Check out Text compare.ipynb for the Jupyter Notebook where the program is hosted.
Determines whether two texts were written by the same author using a Keras neural network with 15 inputs:
1: 12 (6x2) individual attributes (frequencies of periods, commas, unique words, apostrophes, words 7 letters or more, words 10 letters or more)
2: 3 shared attributes (percentage of shared words, shared two word phrases, and shared three word phrases
Corpus is composed of four passages each from eight English-language prose authors from four continents, written over a period of 303 years. Passages range over a wide variety of subjects, including romantic novels, political science, dystopia, fantasy, and humor. Passages range from roughly 1500-7000 words in each file. Occasionally multiple chapters are included in one file so as to pass 1500 words.

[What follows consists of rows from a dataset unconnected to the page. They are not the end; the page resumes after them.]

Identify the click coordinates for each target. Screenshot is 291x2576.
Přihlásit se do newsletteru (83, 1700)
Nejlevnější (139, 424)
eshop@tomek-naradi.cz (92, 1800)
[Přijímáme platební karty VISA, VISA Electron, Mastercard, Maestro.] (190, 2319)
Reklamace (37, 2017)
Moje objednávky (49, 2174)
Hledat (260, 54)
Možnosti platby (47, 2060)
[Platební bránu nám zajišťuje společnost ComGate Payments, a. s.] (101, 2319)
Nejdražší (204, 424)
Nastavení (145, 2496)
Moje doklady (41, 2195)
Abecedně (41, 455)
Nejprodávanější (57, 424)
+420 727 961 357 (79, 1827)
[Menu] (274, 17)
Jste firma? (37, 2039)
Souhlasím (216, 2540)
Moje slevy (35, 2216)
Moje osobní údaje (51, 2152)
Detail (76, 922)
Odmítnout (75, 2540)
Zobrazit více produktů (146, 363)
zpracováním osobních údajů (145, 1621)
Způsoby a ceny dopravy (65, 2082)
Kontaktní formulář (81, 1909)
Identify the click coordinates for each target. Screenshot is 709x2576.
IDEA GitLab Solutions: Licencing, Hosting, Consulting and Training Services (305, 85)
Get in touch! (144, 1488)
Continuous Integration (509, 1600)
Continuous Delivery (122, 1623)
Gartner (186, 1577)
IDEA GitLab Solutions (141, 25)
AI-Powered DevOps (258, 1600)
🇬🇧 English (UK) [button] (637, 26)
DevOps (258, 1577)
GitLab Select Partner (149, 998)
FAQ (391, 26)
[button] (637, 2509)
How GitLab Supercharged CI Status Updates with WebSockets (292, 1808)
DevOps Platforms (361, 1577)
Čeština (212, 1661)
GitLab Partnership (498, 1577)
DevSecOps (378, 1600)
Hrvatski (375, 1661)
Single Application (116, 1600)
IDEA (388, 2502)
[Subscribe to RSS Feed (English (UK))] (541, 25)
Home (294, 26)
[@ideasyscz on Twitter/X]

George Orwell: 1984 Chapter 1, 1984 Chapter 2, Animal Farm Chapter 1, Animal Farm Chapter 2
J. R. R. Tolkien: The Hobbit Chapter 1, The Hobbit Chapter 2, The Fellowship of the Ring Foreword, The Fellowship of the Ring Prologue
Charles Dickens: Great Expectations Chapter 1, Great Expectations Chapter 2, The Detective Police Part 1, The Detective Police Part 2
Jane Austen: Pride and Prejudice Chapters 1-2, Pride and Prejudice Chapter 3, Persuasion Chapter 1, Persuasion Chapter 2
Mahatma Gandhi: Hind Swaraj Chapter 1, Hind Swaraj Chapters 2-3, A Guide To Health Chapters 1-3, A Guide to Health Chapters 4-5
Mark Twain: Tom Sawyer Chapter 1, Tom Sawyer Chapter 2, An American Vandal Abroad, Among the Spirits
John Locke: A Letter Concerning Toleration Part 1, A Letter Concerning Toleration Part 2, Some Thoughts Concerning Education Part 1, Some Thoughts Concerning Education Part 2
Thomas Hobbes: Leviathan of Man Chapters 1-2, Leviathan of Man Chapter 3, The Elements of Law Chapters 1-2, The Elements of Law Chapter 3
Also includes a heatmap correlogram showing an adjusted comparison score for the three comparison attributes, and six bar graphs for the six individual attributes.